We constantly hear news reports about stagnating or declining real disposable incomes of Canadians. What is the source of this problem? One of the more obvious answers is the increasing tax burden in Canada. There is, however, another important explanation for this malaise: a slowdown in productivity growth.36

The slowdown in productivity (see tables 19 and 20) is partly due to escalating regulatory costs, which by their very nature are hidden from consumers. But the burden of federal and provincial regulation has been increasing rapidly in over the last two decades. The costs associated with this burden lead to job losses, slower productivity improvements,37 reduced competitiveness, higher prices for consumers, and heavier taxes to support the regulatory bureaucracy.

Although not well understood, technological change has been a major contributor to improvements in world-wide standards of living, including in Canada.38 Productivity refers to the efficiency with which an industry combines capital, labour and other factors to produce a given level of output. Canada has experienced a substantial slowdown in productivity growth beginning in the 1970s and this, in turn, has led to slower real income growth and sizable losses to the economy.

Click Here to View Table 19: Comparative Productivity Growth Numbers for G-7 Countries (1960-1973)* (Annual percentage changes)

Click Here to View Table 20: Comparative Productivity Growth Numbers for G-7 Countries (1979-96)* (Annual percentage changes)

Productivity growth rates may seem small (perhaps 1 or 2 percent a year), but the difference of a single percentage point in productivity growth can be vitally important to ensure a healthy economy over the long term. The slowdown in productivity growth has important implications. Studies suggest that 12 to 31 percent of the slowdown in productivity growth in manufacturing can be attributed to regulation.39 Since productivity growth represents an increase in wealth creation without the corresponding use of additional resources, a slowdown translates directly into lower levels of wealth creation and a lower standard of living than we would otherwise have achieved.

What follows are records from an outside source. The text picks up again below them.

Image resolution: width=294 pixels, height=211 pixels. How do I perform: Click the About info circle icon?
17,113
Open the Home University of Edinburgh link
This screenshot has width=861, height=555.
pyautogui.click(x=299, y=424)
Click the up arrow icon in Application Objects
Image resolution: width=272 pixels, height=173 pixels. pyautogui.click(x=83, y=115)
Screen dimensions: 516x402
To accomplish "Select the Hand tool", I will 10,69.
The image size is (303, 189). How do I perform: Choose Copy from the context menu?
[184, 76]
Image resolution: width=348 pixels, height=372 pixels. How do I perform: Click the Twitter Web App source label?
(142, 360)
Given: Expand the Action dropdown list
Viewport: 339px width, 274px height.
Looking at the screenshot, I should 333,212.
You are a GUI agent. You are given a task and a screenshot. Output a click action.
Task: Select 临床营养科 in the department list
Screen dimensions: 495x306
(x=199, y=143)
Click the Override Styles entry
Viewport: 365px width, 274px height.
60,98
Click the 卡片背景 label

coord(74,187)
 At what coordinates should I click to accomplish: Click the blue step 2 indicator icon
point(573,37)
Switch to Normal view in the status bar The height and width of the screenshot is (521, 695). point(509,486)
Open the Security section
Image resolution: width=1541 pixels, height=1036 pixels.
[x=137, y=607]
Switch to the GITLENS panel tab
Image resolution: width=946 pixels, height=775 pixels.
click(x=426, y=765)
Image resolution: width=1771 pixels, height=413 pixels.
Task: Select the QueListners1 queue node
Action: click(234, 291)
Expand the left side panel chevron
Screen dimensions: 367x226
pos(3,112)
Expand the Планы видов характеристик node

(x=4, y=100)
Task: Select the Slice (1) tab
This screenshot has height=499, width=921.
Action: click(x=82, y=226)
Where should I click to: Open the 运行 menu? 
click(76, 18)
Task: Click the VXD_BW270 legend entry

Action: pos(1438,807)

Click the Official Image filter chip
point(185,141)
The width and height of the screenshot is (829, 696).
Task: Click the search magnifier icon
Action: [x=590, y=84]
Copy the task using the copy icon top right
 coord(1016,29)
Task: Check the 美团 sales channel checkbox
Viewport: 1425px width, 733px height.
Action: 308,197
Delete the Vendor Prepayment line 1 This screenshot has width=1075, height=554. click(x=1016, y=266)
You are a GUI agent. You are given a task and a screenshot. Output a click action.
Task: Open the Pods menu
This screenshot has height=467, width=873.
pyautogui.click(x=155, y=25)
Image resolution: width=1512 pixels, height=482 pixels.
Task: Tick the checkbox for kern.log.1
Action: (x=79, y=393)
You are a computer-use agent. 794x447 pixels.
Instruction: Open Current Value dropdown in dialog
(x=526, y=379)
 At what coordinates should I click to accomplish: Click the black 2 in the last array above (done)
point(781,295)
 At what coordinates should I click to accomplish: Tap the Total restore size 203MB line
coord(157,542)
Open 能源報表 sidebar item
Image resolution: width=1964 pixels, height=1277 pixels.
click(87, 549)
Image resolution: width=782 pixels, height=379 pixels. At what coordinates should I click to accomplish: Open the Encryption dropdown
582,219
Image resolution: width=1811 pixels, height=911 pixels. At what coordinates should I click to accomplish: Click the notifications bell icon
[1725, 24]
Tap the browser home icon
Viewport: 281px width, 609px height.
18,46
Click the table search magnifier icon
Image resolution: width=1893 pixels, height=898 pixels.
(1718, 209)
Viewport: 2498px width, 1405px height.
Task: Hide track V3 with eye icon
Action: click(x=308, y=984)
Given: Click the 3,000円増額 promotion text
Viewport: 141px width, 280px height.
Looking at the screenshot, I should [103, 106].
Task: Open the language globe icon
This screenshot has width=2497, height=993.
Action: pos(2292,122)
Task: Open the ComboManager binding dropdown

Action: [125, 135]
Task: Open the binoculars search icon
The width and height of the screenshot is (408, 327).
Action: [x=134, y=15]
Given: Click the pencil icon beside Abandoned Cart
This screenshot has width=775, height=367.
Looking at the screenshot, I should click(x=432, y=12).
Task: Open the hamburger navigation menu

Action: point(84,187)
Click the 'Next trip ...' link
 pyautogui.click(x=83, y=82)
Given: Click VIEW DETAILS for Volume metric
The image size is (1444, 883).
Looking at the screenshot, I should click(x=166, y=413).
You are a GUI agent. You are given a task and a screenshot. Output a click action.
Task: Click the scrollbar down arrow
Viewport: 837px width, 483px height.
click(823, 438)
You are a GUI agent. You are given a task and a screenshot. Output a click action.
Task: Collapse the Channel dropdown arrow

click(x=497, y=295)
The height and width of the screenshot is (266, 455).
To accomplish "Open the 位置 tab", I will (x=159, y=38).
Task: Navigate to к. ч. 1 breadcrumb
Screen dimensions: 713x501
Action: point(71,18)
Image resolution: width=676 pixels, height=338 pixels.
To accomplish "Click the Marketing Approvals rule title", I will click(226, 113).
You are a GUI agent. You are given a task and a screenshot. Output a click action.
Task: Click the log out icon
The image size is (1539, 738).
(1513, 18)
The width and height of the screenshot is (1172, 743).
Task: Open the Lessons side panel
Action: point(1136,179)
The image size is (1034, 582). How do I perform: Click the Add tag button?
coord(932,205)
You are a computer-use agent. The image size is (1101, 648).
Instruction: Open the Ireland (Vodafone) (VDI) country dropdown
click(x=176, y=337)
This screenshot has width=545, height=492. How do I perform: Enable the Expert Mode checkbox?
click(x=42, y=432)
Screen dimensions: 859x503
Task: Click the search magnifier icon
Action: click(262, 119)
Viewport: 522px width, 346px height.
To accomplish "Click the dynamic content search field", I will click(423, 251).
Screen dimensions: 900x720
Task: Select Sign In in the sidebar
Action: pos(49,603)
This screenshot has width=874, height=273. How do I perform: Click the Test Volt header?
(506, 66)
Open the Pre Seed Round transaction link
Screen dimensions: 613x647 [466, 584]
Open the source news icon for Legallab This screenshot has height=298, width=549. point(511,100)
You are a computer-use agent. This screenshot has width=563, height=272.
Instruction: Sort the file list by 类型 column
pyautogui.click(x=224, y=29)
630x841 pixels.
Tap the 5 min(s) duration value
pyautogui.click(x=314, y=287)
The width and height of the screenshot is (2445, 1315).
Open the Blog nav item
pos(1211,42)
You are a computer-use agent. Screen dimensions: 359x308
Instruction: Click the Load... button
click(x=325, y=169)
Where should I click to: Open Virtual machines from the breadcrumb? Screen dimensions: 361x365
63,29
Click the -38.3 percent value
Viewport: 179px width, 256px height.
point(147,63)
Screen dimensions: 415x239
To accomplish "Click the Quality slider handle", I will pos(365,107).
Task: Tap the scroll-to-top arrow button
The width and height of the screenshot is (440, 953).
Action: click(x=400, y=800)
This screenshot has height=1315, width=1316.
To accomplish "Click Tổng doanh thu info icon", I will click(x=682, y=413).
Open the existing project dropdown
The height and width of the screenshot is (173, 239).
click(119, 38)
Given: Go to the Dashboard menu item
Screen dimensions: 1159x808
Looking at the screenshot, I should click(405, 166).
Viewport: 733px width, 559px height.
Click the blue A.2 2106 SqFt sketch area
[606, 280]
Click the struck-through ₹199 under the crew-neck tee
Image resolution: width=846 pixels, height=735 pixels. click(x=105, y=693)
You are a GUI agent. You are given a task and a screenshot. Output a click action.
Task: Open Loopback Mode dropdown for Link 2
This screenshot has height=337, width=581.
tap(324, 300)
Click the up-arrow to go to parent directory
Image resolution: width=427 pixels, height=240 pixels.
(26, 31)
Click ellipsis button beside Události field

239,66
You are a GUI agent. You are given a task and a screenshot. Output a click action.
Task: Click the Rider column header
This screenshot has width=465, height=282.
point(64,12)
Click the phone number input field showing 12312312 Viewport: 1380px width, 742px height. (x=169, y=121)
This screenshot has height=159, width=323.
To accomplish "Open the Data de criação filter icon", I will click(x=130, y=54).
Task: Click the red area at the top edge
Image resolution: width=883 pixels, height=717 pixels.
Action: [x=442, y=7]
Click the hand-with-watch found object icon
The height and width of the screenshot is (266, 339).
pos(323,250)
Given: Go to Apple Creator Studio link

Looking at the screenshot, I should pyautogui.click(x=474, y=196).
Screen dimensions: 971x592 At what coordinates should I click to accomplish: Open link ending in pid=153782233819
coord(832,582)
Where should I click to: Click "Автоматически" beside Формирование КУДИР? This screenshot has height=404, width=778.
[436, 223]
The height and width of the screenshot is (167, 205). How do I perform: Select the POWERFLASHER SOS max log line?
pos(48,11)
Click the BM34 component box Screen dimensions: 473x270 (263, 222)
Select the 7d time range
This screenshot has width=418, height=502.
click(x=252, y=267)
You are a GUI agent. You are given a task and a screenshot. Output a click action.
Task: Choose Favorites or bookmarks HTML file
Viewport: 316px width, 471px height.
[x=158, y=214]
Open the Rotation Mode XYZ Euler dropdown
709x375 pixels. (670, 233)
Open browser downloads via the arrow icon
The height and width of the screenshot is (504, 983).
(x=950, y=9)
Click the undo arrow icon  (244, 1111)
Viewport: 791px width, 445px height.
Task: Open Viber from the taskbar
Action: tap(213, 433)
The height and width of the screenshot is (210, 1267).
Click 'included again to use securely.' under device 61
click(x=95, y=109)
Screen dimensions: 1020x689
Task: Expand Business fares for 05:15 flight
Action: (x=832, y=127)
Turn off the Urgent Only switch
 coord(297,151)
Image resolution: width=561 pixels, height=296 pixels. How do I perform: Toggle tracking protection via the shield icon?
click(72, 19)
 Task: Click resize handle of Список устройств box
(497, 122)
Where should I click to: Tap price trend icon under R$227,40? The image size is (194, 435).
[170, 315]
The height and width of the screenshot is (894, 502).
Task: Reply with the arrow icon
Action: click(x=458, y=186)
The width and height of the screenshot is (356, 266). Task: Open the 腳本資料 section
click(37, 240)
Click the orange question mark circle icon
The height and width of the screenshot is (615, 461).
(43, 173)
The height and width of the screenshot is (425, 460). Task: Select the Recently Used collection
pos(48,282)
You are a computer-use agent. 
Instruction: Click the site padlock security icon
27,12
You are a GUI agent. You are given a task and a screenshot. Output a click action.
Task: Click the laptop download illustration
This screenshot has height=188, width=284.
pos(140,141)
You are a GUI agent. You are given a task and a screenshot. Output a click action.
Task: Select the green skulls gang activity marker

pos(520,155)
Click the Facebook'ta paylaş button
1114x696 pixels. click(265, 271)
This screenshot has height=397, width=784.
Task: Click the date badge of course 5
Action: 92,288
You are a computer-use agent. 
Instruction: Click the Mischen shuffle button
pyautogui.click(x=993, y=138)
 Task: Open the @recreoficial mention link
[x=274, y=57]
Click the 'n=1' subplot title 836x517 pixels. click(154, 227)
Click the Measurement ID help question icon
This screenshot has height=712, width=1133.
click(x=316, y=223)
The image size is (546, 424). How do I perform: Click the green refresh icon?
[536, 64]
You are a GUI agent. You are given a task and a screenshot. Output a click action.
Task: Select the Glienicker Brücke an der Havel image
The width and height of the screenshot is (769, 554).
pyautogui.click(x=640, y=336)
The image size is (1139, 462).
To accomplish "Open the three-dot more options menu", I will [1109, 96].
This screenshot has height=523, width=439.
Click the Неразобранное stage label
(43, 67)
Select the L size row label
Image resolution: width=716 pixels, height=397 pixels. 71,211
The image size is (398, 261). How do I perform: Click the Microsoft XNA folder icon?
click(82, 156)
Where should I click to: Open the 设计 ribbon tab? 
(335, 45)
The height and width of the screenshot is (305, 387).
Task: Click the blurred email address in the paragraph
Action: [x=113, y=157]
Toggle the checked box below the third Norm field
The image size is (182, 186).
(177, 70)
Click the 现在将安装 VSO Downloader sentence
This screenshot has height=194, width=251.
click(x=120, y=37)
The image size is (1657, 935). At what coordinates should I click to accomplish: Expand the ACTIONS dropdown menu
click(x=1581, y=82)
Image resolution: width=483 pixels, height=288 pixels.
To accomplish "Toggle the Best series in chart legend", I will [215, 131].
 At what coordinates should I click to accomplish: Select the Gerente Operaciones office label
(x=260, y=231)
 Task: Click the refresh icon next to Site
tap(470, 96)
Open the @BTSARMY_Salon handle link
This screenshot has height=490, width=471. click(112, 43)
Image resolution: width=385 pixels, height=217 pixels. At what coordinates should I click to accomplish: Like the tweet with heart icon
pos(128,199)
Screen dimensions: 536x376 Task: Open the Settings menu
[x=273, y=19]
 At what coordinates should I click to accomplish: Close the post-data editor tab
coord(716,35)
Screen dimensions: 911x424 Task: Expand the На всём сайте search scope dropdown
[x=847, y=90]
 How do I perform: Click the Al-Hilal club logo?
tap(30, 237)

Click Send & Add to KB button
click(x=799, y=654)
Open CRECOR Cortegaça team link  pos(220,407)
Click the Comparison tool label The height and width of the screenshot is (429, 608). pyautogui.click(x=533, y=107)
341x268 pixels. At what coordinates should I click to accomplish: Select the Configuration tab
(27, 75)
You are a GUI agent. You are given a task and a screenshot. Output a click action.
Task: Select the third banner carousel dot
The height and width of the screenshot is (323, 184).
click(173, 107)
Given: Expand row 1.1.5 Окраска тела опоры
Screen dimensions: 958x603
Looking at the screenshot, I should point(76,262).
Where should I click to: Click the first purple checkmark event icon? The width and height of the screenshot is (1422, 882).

A major source of improvement in labour productivity is new investment, which expands the amount of capital available to each worker. Reductions in new investment slow the growth rate of labour productivity and total factor productivity. How does this process work? Regulation reduces new investment for a number of reasons. Uncertainty about the future requirements of regulation (leading to uncertainty about future profits) reduces a firms’s willingness to invest in new plant and equipment. Firms may postpone new investment until the uncertainty is removed.40 The need to invest in pollution abatement techniques or more safety equipment may also reduce investment in new productive machinery if the firm has limited resources.41 Regulation may also hinder innovation if firms are not sure what regulatory constraints the new product will face and if there is less competition as a result of regulation.42

The enforcement activity of the regulatory agencies may itself reduce productivity. Regulatory agencies rely on workplace inspections to check for compliance with their regulations. The inspectors are generally accompanied by some of the firm’s staff, who are taken away from their regular duties (presumably reducing their contribution to production). This inspection itself may also provide a temporary distraction from the productive effort of factory workers. Finally, the increased regulatory pressure that firms face has changed the business environment in which they operate. This has, in many instances, required a shift in the attention of the senior management of the firm away from issues of production and profitability towards regulation and compliance.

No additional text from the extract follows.